De Boekrol en het Lam
5
1 En ik zag aan de rechterhand van Hem die op de troon zat, een Boekrol, beschreven vanbinnen en vanbuiten, verzegeld met zeven zegels.        2 En ik zag een andere sterke engel, die met luide stem riep:
 
“Wie is waardig de Boekrol te openen
en zijn zegels los te maken?”     
 
3 Niemand in de hemel of op de aarde of onder de aarde kon de Boekrol openen en zijn zegels losmaken en hem inzien.      4 Ik huilde vreselijk, omdat niemand waardig werd bevonden om de Boekrol te openen en zijn zegels los te maken.    5 Eén van de oudsten zei tegen mij: “Ween niet, zie, de Leeuw uit de stam Juda, de Wortel van David, heeft overwonnen om de Boekrol en zijn zegels te openen.”       
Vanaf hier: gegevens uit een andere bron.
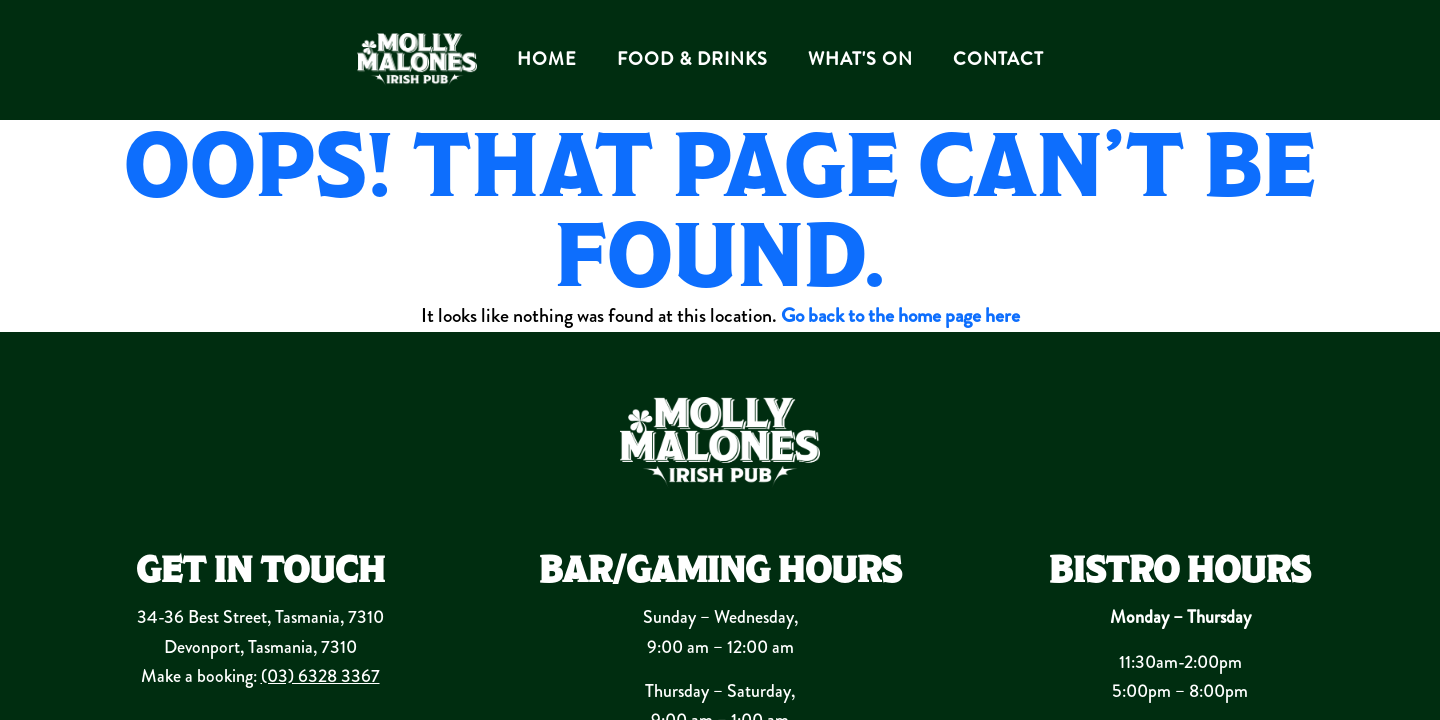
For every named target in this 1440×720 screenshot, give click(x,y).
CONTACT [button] (998, 59)
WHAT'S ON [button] (860, 59)
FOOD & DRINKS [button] (692, 59)
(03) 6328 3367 (320, 676)
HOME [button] (547, 59)
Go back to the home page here (900, 315)
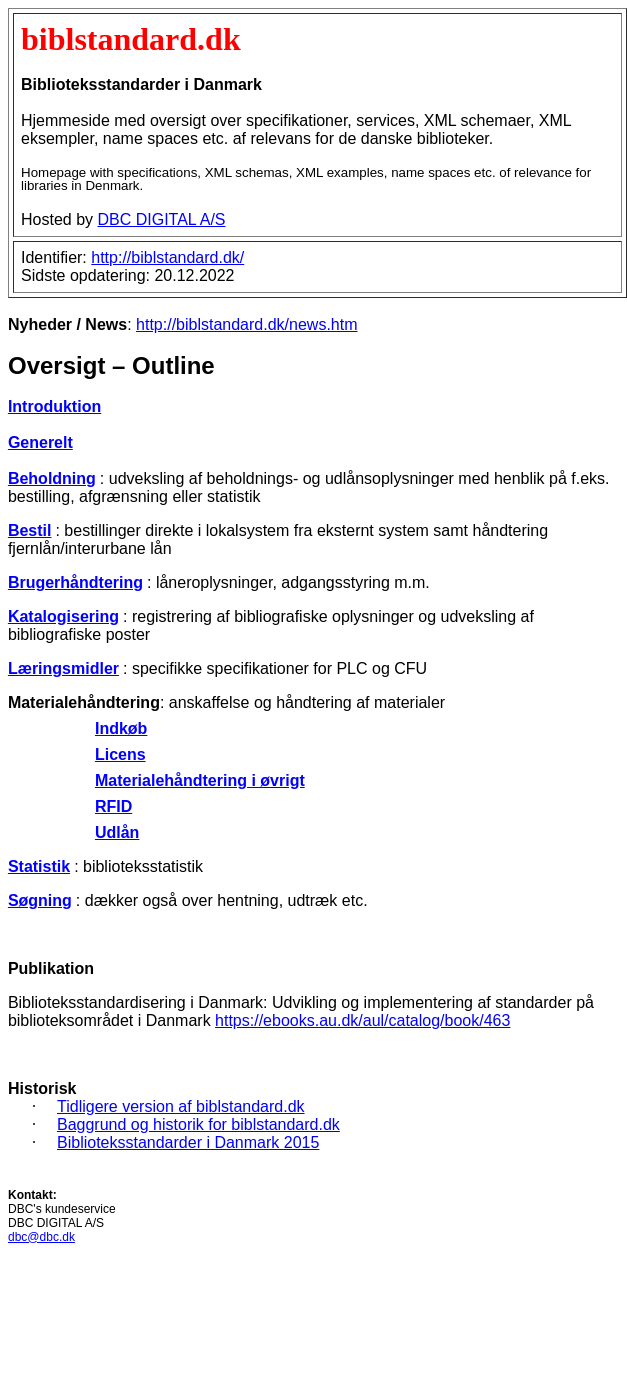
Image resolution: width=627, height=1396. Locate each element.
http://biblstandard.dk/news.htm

6 En ik zag in het midden van de troon en van de vier levende wezens en van de oudsten een Lam als geslacht met zeven horens en zeven ogen. Dit zijn de zeven Geesten van GOD die uitgezonden zijn over heel de aarde.        7 En Hij kwam en nam de Boekrol uit de hand van Hem die op de troon zit.   
8 Toen Hij de Boekrol genomen had, vielen de vier levende wezens en de vierentwintig oudsten voor het Lam neer. Zij hadden elk een harp en een gouden schaal vol reukwerk: dat zijn de gebeden van de heiligen.        9 Zij zongen een nieuw lied en zeiden:
 
“U bent waardig de Boekrol te nemen
en zijn zegels te openen,
want U bent geslacht
en U hebt ons voor GOD gekocht
met uw Bloed,
uit elke stam en volk en natie.”       
10 ”U hebt hen voor onze GOD
tot een koninkrijk gemaakt,
tot priesters en koningen,
en zij zullen als koningen heersen
op aarde.”     
 
11 En ik zag, en ik hoorde een geluid als de stem van vele engelen rondom de troon en van de levende wezens en van de oudsten, en hun aantal was tienduizenden tienduizendtallen en duizenden duizendtallen      12 en zij zeiden met luide stem:
 
“Het Lam dat is geslacht, is waardig te ontvangen
macht en rijkdom en wijsheid
en kracht en eer en heerlijkheid
en zegen!”     
 
13 En elk schepsel dat in de hemel en op de aarde en onder de aarde en in de zee is, ja, alles wat daarin is, hoorde ik zeggen:
 
“Aan Hem die zit op de troon
en aan het Lam
zij de zegen en de eer
en de heerlijkheid en de macht
tot in alle eeuwigheid!”     
 
14 En toen de vier levende wezens “Amen!” zeiden, vielen de oudsten neer en aanbaden.